• Exercise details: Copy the records word for word from their first line through the line that contains "[x=401, y=598]", and include that line.

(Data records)

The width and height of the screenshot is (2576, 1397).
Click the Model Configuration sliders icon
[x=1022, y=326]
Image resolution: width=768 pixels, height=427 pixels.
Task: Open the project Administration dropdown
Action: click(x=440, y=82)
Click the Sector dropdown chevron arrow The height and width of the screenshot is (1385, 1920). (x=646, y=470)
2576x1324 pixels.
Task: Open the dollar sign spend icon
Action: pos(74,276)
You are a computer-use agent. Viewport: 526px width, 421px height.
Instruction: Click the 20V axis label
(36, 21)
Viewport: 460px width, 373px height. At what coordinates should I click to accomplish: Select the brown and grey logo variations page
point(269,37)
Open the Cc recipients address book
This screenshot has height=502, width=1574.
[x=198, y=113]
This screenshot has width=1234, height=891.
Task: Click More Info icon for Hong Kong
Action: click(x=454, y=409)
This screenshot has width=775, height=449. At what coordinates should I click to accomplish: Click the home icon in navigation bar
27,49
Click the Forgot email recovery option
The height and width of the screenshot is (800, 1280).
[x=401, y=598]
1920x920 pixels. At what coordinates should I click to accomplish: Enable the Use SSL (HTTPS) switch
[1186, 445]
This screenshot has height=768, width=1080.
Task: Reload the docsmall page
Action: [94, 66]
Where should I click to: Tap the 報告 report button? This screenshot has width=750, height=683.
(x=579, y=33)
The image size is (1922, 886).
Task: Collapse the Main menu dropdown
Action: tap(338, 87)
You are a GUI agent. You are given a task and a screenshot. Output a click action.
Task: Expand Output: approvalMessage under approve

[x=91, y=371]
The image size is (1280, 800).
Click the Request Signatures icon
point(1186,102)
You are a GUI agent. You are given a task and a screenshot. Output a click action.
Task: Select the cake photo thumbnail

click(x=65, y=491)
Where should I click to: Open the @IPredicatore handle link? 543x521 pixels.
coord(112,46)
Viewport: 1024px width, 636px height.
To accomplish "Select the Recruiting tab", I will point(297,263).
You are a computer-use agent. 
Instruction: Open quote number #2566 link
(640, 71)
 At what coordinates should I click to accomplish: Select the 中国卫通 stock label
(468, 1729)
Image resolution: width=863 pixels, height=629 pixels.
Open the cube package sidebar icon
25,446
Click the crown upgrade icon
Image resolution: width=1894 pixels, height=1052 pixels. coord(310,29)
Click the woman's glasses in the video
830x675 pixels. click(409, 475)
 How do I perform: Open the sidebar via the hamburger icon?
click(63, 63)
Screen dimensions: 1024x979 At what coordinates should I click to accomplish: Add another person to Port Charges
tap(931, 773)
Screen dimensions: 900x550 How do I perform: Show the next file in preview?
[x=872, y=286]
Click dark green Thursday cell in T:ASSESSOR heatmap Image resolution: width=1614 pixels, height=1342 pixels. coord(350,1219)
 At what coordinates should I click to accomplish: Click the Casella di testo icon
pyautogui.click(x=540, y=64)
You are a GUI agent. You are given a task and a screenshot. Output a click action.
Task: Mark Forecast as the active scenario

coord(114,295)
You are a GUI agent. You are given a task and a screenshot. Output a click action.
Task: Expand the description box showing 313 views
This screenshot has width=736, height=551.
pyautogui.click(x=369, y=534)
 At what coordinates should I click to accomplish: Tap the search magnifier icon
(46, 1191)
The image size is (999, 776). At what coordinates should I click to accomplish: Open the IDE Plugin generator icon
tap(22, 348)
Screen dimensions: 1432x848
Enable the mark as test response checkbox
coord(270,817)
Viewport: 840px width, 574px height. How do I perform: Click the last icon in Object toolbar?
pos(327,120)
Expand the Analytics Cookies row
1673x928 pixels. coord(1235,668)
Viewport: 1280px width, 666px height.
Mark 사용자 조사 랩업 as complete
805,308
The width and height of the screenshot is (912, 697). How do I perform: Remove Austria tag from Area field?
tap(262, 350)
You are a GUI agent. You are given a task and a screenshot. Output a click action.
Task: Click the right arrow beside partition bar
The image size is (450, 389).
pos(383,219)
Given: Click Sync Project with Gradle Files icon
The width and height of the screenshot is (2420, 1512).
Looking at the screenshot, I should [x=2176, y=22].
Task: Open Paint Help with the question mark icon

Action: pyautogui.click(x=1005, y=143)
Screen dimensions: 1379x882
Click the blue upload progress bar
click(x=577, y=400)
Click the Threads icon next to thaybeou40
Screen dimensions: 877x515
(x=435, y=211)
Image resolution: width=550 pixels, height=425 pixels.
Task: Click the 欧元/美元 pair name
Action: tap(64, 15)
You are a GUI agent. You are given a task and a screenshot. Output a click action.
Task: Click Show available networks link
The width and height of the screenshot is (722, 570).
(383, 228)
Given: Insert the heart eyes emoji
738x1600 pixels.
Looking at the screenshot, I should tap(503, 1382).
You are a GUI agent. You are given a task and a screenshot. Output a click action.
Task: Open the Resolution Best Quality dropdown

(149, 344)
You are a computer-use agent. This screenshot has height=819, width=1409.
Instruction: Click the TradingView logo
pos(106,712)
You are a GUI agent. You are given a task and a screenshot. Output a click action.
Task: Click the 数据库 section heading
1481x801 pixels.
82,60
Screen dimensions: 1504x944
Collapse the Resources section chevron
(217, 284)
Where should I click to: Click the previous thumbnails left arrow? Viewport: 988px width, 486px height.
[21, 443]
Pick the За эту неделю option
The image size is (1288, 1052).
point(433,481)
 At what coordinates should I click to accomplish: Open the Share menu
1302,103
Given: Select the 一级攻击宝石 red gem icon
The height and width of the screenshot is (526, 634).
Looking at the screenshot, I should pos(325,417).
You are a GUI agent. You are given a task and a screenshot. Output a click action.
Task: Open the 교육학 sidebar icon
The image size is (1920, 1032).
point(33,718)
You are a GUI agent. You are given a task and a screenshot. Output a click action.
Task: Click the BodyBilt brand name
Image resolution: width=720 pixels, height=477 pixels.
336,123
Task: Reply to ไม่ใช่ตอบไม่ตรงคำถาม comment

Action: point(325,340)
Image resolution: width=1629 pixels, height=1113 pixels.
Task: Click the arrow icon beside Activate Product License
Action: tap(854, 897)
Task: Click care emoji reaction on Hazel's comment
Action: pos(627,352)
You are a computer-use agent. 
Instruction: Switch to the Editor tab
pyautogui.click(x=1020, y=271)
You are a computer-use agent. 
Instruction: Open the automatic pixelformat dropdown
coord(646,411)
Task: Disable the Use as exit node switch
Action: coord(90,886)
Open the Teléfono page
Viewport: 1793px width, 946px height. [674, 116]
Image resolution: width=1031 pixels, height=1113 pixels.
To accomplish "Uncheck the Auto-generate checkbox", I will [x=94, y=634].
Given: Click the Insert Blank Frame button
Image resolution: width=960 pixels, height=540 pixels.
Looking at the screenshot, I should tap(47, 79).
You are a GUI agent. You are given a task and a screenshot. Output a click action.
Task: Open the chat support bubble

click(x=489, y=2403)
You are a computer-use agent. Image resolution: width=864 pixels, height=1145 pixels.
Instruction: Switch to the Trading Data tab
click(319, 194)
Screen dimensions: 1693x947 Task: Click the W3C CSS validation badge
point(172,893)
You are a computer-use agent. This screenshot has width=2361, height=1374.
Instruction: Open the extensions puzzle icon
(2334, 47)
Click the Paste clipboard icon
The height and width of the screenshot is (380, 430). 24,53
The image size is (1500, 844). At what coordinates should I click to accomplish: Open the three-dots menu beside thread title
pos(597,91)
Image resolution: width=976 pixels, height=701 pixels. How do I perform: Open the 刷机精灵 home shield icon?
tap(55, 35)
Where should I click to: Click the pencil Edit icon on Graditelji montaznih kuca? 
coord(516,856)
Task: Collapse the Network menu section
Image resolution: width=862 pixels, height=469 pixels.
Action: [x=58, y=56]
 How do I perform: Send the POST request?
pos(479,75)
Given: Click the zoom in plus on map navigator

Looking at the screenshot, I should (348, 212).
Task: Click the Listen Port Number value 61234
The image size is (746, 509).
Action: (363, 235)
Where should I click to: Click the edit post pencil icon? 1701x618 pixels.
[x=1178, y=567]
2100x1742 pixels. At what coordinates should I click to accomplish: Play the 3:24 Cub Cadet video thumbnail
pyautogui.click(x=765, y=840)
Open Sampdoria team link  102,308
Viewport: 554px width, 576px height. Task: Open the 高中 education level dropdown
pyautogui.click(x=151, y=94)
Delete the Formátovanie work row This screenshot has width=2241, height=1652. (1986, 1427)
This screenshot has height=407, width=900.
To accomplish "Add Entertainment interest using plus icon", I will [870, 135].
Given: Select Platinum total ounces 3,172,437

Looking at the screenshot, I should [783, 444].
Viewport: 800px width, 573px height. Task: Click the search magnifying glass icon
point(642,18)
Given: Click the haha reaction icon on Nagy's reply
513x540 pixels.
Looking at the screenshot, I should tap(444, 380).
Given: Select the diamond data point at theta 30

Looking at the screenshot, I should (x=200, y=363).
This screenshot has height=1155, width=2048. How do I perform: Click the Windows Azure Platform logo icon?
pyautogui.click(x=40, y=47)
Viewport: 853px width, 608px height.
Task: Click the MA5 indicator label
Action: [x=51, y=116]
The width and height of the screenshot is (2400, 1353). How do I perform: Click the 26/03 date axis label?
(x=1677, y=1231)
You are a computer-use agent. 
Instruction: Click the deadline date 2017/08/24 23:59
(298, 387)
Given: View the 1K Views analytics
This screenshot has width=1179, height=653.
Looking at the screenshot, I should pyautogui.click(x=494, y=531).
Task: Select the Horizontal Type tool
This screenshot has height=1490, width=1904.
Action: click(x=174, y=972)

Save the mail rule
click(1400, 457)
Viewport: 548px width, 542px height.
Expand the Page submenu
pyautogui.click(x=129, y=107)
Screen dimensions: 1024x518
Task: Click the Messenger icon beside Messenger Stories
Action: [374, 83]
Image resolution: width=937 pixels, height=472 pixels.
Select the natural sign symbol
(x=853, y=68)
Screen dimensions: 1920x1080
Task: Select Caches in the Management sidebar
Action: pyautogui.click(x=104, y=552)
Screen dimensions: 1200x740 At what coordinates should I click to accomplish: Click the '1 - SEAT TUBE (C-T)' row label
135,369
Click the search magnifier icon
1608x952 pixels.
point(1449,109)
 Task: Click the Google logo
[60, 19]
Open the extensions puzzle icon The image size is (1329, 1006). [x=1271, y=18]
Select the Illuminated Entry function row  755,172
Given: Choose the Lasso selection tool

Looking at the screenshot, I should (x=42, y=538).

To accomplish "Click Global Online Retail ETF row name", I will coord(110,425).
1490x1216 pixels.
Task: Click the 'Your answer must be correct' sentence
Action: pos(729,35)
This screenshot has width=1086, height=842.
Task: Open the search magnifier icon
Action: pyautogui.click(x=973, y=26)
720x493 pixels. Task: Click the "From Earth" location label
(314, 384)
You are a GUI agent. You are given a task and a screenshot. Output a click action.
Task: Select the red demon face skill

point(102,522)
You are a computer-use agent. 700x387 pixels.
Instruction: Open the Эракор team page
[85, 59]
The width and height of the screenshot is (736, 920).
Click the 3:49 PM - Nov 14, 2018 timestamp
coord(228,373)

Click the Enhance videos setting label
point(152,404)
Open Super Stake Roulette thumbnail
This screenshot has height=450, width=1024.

• Full output:
The width and height of the screenshot is (2576, 1397).
Click the Model Configuration sliders icon
[x=1022, y=326]
Image resolution: width=768 pixels, height=427 pixels.
Task: Open the project Administration dropdown
Action: click(x=440, y=82)
Click the Sector dropdown chevron arrow The height and width of the screenshot is (1385, 1920). (x=646, y=470)
2576x1324 pixels.
Task: Open the dollar sign spend icon
Action: pos(74,276)
You are a computer-use agent. Viewport: 526px width, 421px height.
Instruction: Click the 20V axis label
(36, 21)
Viewport: 460px width, 373px height. At what coordinates should I click to accomplish: Select the brown and grey logo variations page
point(269,37)
Open the Cc recipients address book
This screenshot has height=502, width=1574.
[x=198, y=113]
This screenshot has width=1234, height=891.
Task: Click More Info icon for Hong Kong
Action: click(x=454, y=409)
This screenshot has width=775, height=449. At what coordinates should I click to accomplish: Click the home icon in navigation bar
27,49
Click the Forgot email recovery option
The height and width of the screenshot is (800, 1280).
[x=401, y=598]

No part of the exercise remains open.